Love God, Love Man: The Missing Link in Nigeria’s Leadership || By Tunde Akinola ‘T Fat’
Nigeria today faces a major challenge that is deeper than politics, ethnicity, or even religion. The real crisis is the absence of genuine love for humanity in leadership and governance. Many people now measure leadership by religious identity — whether a person is Muslim, Christian, or traditional worshipper — instead of measuring leadership by character, compassion, justice, competence, and service to the people. Yet, the greatest commandment from God, as taught across the major faiths, is centered on love: love for God and love for one’s neighbor. Without love for humanity, religious activities become empty rituals.
A nation cannot progress when religion is used mainly as a badge of superiority while the values that religion teaches are ignored in practice. Every Friday in the mosque and every Sunday in the church, millions pray passionately for Nigeria, but prayers alone cannot replace justice, honesty, compassion, accountability, and service. A leader who worships publicly but oppresses citizens privately contradicts the very essence of faith. Likewise, citizens who profess religion but celebrate corruption, tribal hatred, wickedness, and oppression weaken the moral foundation of society.
Nigeria is one of the most religious countries in the world, yet many citizens still suffer from poverty, unemployment, insecurity, poor healthcare, bad roads, unstable electricity, weak educational systems, and lack of opportunities. This contradiction forces us to ask an important question: if religion is truly shaping our hearts, why are the fruits of love, justice, and integrity not strongly visible in our society? Religion should not only be seen in our mode of dressing, titles, or attendance at worship centers; it must reflect in how we treat people and how governance impacts the lives of ordinary citizens.
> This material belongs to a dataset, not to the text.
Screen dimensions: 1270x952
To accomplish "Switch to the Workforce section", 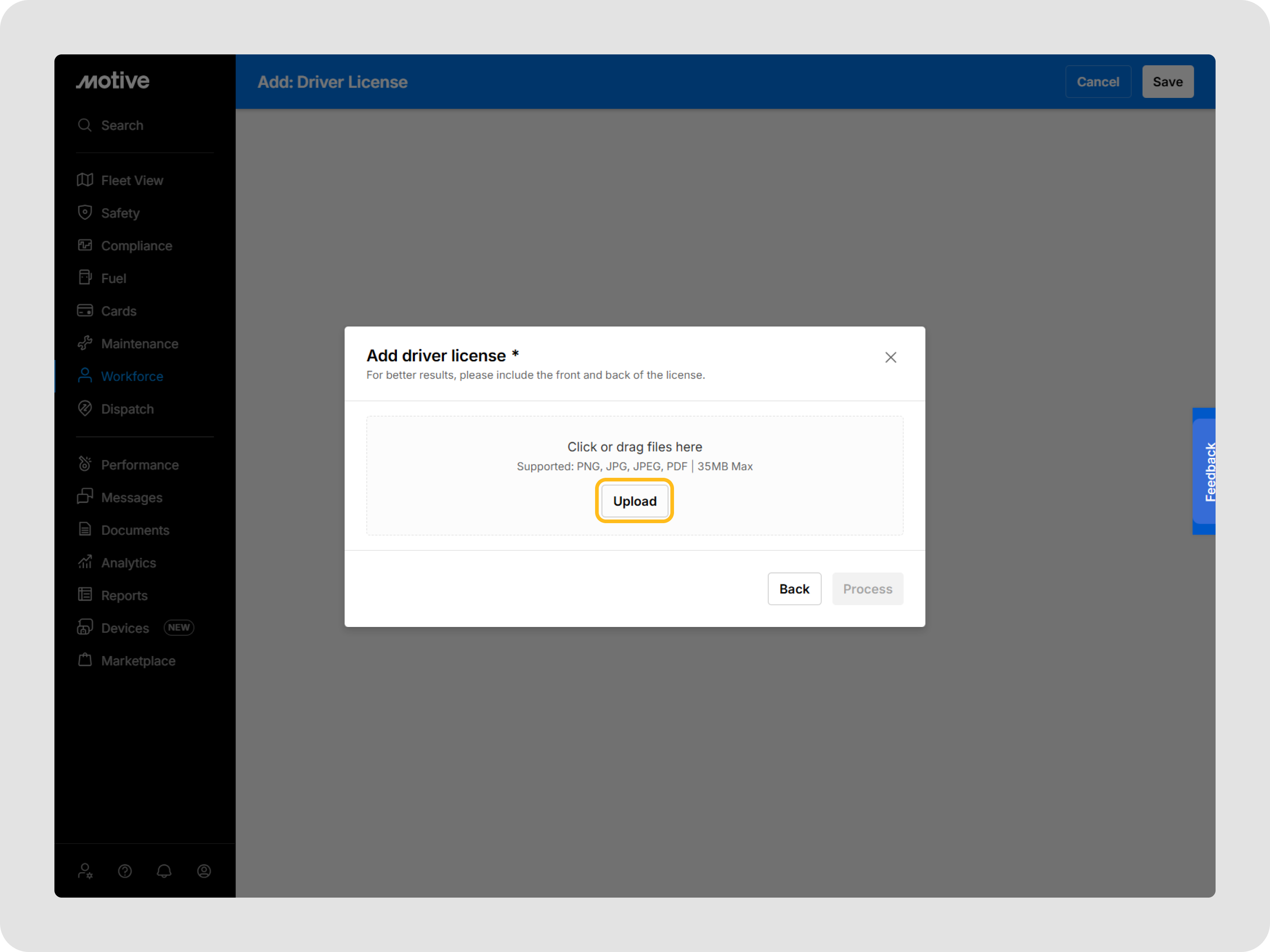I will coord(132,376).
True service to God must translate into service to humanity. A governor, president, senator, local government chairman, traditional ruler, pastor, imam, or community leader who genuinely fears God must demonstrate it through policies and actions that improve human lives. Feeding the hungry, creating jobs, ensuring security, promoting education, protecting the weak, empowering youth, supporting women, and building institutions are all forms of worship because they reflect love for neighbors. Any leadership that ignores the suffering of the people while using religion as political decoration has missed the essence of divine responsibility.
Nigeria’s political history shows that many citizens often vote based on tribe and religion rather than competence and vision. Campaigns are sometimes built around “our Muslim brother” or “our Christian sister” instead of asking deeper questions: Does this person care about the people? Does this person have integrity? Can this person manage public resources responsibly? Will this person unite the people? Will this person develop the grassroots? The consequence is that incompetent individuals sometimes gain power simply because they belong to a familiar religious or ethnic group. This weakens national development and deepens division among citizens.
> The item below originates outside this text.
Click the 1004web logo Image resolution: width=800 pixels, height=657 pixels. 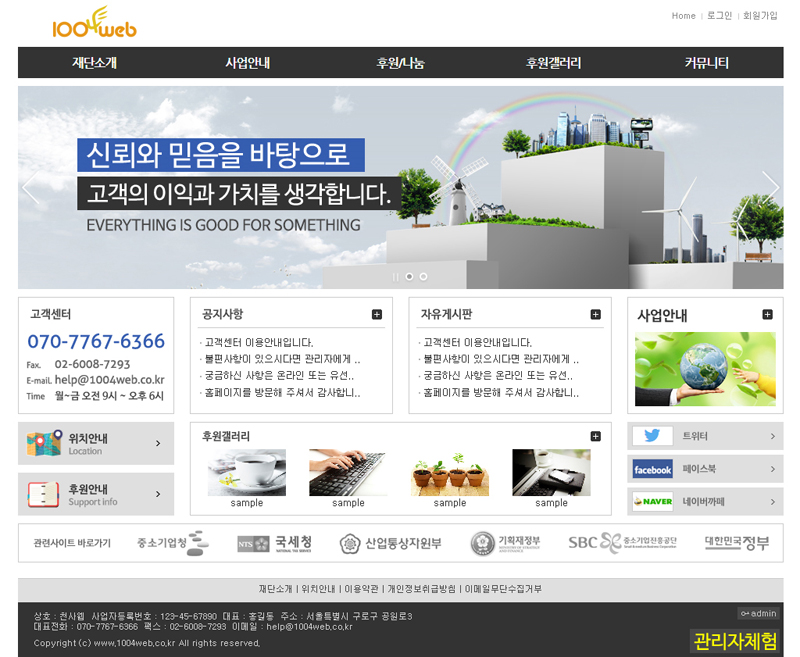[94, 23]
The future generation deserves a better political culture. Young Nigerians are increasingly demanding leadership based on accountability, transparency, development, and inclusion rather than empty religious sentiments. They want leaders who understand that government exists to serve people, not to enrich a few individuals. They want leaders who see citizens as assets, not as political tools to be manipulated during elections and abandoned afterward.
One major area where genuine love for the people can be demonstrated is through grassroots development and local government autonomy. When local governments are denied financial independence, the people at the grassroots suffer the most. Roads remain abandoned, healthcare centers become weak, schools deteriorate, and rural communities remain underdeveloped. A leadership driven by love and service would empower local governments with fiscal autonomy so they can respond directly to the needs of their communities. Such a system strengthens democracy and brings government closer to the people.
Nigeria also needs a moral rebirth where religion inspires unity instead of division. Christians and Muslims have lived together for generations, attended the same schools, traded in the same markets, and shared the same struggles. Poverty does not ask whether a victim is Muslim or Christian. Unemployment does not discriminate between churches and mosques. Insecurity affects everyone. Therefore, leadership must focus on common humanity rather than exploiting religious differences for political gain.
A nation grows when love becomes stronger than hatred, service becomes greater than selfishness, and justice becomes more important than personal interest. The true test of faith is not only how loudly one prays, but how sincerely one serves humanity. God is honored not merely by religious gatherings, but by leaders and citizens who protect human dignity, promote peace, fight corruption, and improve the quality of life for others.
Nigeria does not just need religious leaders or political leaders; it needs servant leaders. Leaders whose faith is reflected not only in words but in compassion, fairness, accountability, and genuine sacrifice for the people. When love for humanity becomes the foundation of leadership, religion will no longer divide Nigerians but will instead become a force for national healing, unity, and progress.